Le deuxième objectif de cet ouvrage est de montrer ce qui, dans les vies politiques, chez nous et à travers le monde, est en passe de changer. Les attentats terroristes, les réactions officielles et populaires à ces violences, les réformes juridiques et administratives qui en découlent transforment rapidement des cultures politiques. Dans les actions violentes les plus choquantes, les traditions ressurgissent, les tensions oubliées se ravivent, les mouvements d’opinion se précisent. La crise terroriste joue le rôle d’un révélateur des situations politiques.

Ainsi, la Norvège a pris douloureusement conscience, en 2011, de l’islamophobie qui travaille une partie de son opinion. De même, l’Inde de la prospérité s’est tragiquement remémoré le conflit non résolu du Cachemire en 2008 lors des attaques de Mumbai. À chaque fois, nous avons essayé de mesurer ce qui se manifestait des cultures politiques à travers les violences terroristes.

Enfin, nous avons choisi ici d’aborder les attentats par leurs conséquences. Ces dix attentats ont eu des effets de souffle considérables sur la vie collective et individuelle. Dans les réactions officielles comme dans les protestations individuelles, ce sont nos passions fondamentales qui ont été réactivées : la douleur, l’indignation, la colère et le dégoût au premier chef. Mais il nous a semblé essentiel d’aller au-delà de ces réactions immédiates. Si ces événements ont acquis un statut historique, c’est qu’ils ont cristallisé des conflits latents et eu des effets durables et profonds. Ils sont des conséquences et des symptômes bien sûr, mais ils sont aussi des causes. L’Inde a ainsi accéléré son tournant identitaire après les attentats de Mumbai. La radicalisation hindouiste était certes déjà présente auparavant, mais elle a pris un virage essentiel en 2008. De même, la présidentialisation du régime russe s’est explicitement affirmée en 2004 après les attentats de Beslan.

Pour commémorer les victimes, analyser dix attentats est assurément dérisoire. Et pour dresser une encyclopédie du terrorisme contemporain, c’est bien insuffisant. En revanche, pour repérer les événements qui ont modifié le cours politique de notre jeune siècle, la relecture de ces dix événements emblématiques est éclairante. Elle permet de saisir ce que chaque vague terroriste a de spécifique.

Et d’apercevoir, dans un moment critique, les tendances à l’œuvre dans les traditions politiques nationales et internationales.

Il faut donc scruter les faits eux-mêmes pour les connaître et identifier leur portée politique et leur puissance symbolique. Puis mettre à jour leurs rouages et mesurer la propagation, par cercles concentriques, de l’« effet de terreur » dans le temps, l’espace et les différentes strates de la société.

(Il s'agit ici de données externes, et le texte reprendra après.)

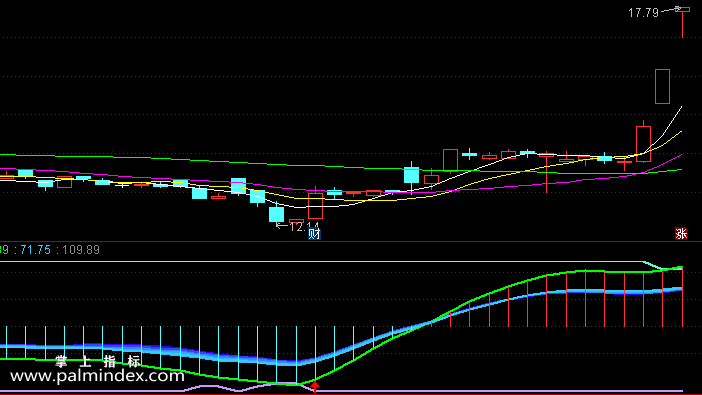This screenshot has height=395, width=702.
Task: Click the 掌上指标 watermark text
Action: click(x=98, y=361)
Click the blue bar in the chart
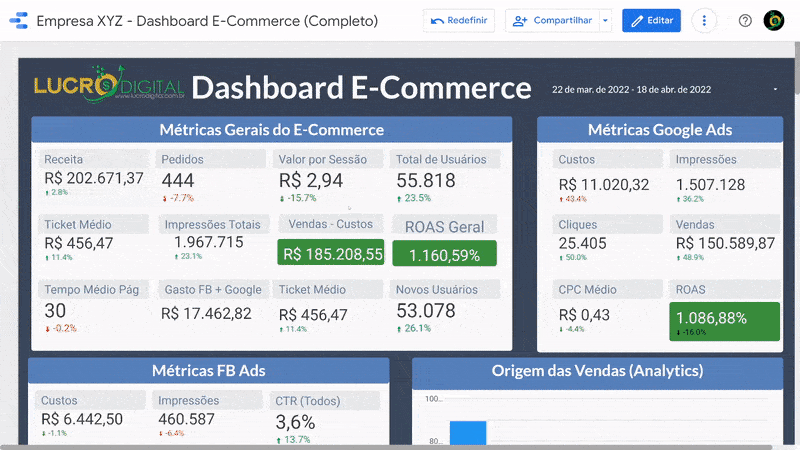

Décrypter les « effets de terreur »

Décrypter les attentats et comparer leurs impacts politiques respectifs permet de dissiper plusieurs illusions entretenues sur le phénomène terroriste.

Cette « brève histoire de la violence politique » fait apparaître une erreur récurrente, qui fait prendre la partie pour le tout. Depuis le 11 septembre 2001, « terroriste » est devenu synonyme de « djihadiste ». Or, malheureusement, le terrorisme n’est pas l’apanage des mouvements islamistes. Comme l’ont montré les années 1970, la violence terroriste est aussi utilisée dans des luttes sociales, ethniques, nationales sans rapport avec le fanatisme religieux. Réduire la lutte contre le terrorisme à un conflit entre islam politique armé et Occident civilisé est bien illusoire et même fort dangereux. L’extrême droite a commencé à utiliser le meurtre de masse contre des civils comme instrument de propagande. L’exemple tragique des attentats de Norvège en 2011 et de Nouvelle-Zélande en 2019 doit résonner comme un avertissement.

Une deuxième illusion sur le terrorisme à abandonner concerne les auteurs des violences terroristes. Là encore, l’ombre portée du 11 septembre ne doit pas induire en erreur. Les organisations infra-étatiques clandestines n’ont pas le monopole du terrorisme car les États eux-mêmes l’ont abondamment utilisé, qu’il s’agisse des États totalitaires ou des dictatures affaiblies. L’exemple tragique des attaques chimiques perpétrées par le régime de Bachar Al-Assad en Syrie au fil de la décennie doit nous prémunir contre cette idée : tout acteur politique, quel que soit son statut juridique, peut être tenté de recourir à des tactiques terroristes.

Une dernière illusion à bousculer est commune à tous ceux qui consacrent leur travail au terrorisme, aux attentats et aux terroristes. L’histoire du XXIe siècle ne se résume pas à cette forme de violence politique. Une Histoire du monde écrite par les terroristes ou par les services de lutte contre le terrorisme ressemblerait sans doute à un catalogue d’attaques. La révolution numérique, les défis démographiques, la propagation du populisme dans les démocraties, la montée en puissance militaire de la Chine, les pandémies, etc., tout cela serait passé sous silence ou minoré.

Couverture du livre « Dix attentats qui ont changé le monde »
Ce texte est extrait de « Dix attentats qui ont changé le monde » de Cyrille Bret, qui vient de paraître aux éditions Armand Colin. Armand Colin éditions, Author provided

Par leurs effets et les réactions de tout le corps social, les attentats terroristes significatifs donnent des éléments essentiels pour comprendre la vie collective. Miroirs déformants, symptômes éloquents, tournants stratégiques, ils jalonnent eux aussi notre expérience commune.

En somme, les crises terroristes ont un triple pouvoir de révélation, de concentration et d’accélération des processus politiques. La crise terroriste rend douloureusement évidentes des tendances encore mal connues : elle a une puissance de révélation. Elle concentre en elle les tensions et les conflits d’une communauté politique – c’est sa fonction de condensation ou de concentration.

Et enfin, elle précipite les évolutions politiques comme un accélérateur de la vie collective. Ce sont ces trois fonctions de l’attentat que nous avons mises en évidence tout au long du livre.

Dix attentats ne créent pas à eux seuls un nouveau monde. Mais ils le changent durablement.